La Dark Night of the Soul est une période de crise spirituelle profonde où quelqu'un perd le sens de sa vie, tout lien avec le divin, ou simplement l'impression que les choses ont une cohérence — sans pour autant souffrir d'une dépression clinique. Les repères sur lesquels on s'appuyait s'effondrent, et on se retrouve dans une sorte de chute libre intérieure qui peut durer des semaines, des mois, parfois plus.

Explication détaillée

Ce qui distingue la Dark Night d'une dépression ordinaire ou d'un épuisement, c'est qu'elle survient souvent après une période de développement spirituel réel.

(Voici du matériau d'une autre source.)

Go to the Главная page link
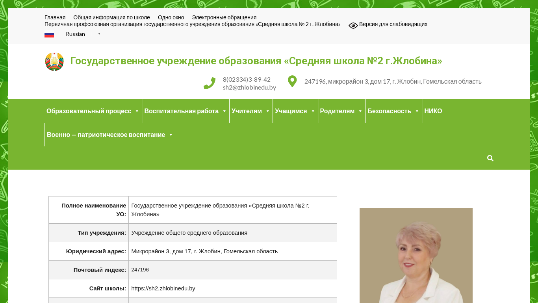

Quelque chose qui fonctionnait — une pratique, un système de croyances, un sentiment de direction — cesse soudainement de fonctionner, sans que rien ne vienne le remplacer. Ce n'est pas tant l'engourdissement que le vide : la prière ressemble à parler à un mur, la méditation ne produit rien, les structures qui donnaient un sens à l'existence s'écroulent sans qu'on sache comment les reconstruire. Dans la mystique chrétienne, cela s'explique par le retrait des consolations sensibles accordées par Dieu, pour que l'âme cesse de s'accrocher à l'expérience spirituelle comme à une récompense. En termes psychologiques, ça correspond à peu près à ce que Carl Jung appelait une dissolution de l'ego — les structures de la personnalité qui se défont avant qu'une forme plus intégrée puisse émerger. Ça ne se résout pas à coups de volonté ou de pensée positive.

Histoire et origines

L'expression vient directement d'un poème espagnol du XVIe siècle, « Noche oscura del alma », écrit par saint Jean de la Croix (Juan de la Cruz) vers 1577–1578 alors qu'il était emprisonné à Tolède par des membres de son propre ordre carmélite. Le poème, puis son commentaire en prose, décrivaient deux phases distinctes de purification spirituelle — la nuit des sens et la nuit de l'esprit — par lesquelles l'âme se détache de ses attachements avant que l'union avec Dieu devienne possible. Le terme est resté pendant des siècles dans le cadre de la théologie mystique catholique. Il est entré dans le discours spirituel et psychologique plus large au XXe siècle, notamment après la parution de *Care of the Soul* de Thomas Moore en 1992 et de *The Dark Night of the Soul* de Gerald May en 2004, qui l'ont rendu accessible à un lectorat non catholique.

Conseils pratiques

Le livre de Gerald May, *The Dark Night of the Soul* (2004), est le point d'entrée le plus accessible — psychiatre et théologien à la fois, il traite les dimensions psychologique et spirituelle sans réduire l'une à l'autre. Le commentaire original de saint Jean de la Croix est dense, mais vaut la lecture dans la traduction de Kieran Kavanaugh. *Dark Nights of the Soul* de Thomas Moore (2004) aborde le concept plus largement, à travers différentes formes de crises existentielles. Si tu traverses quelque chose de ce genre en ce moment, la chose la plus utile est souvent de relâcher la pression que tu te mets pour t'en sortir — la littérature sur le sujet, toutes traditions confondues, est assez cohérente là-dessus : vouloir forcer une résolution tend plutôt à prolonger l'épreuve. Associer un suivi thérapeutique à un accompagnement spirituel — et non l'un à la place de l'autre — est une combinaison qui a du sens.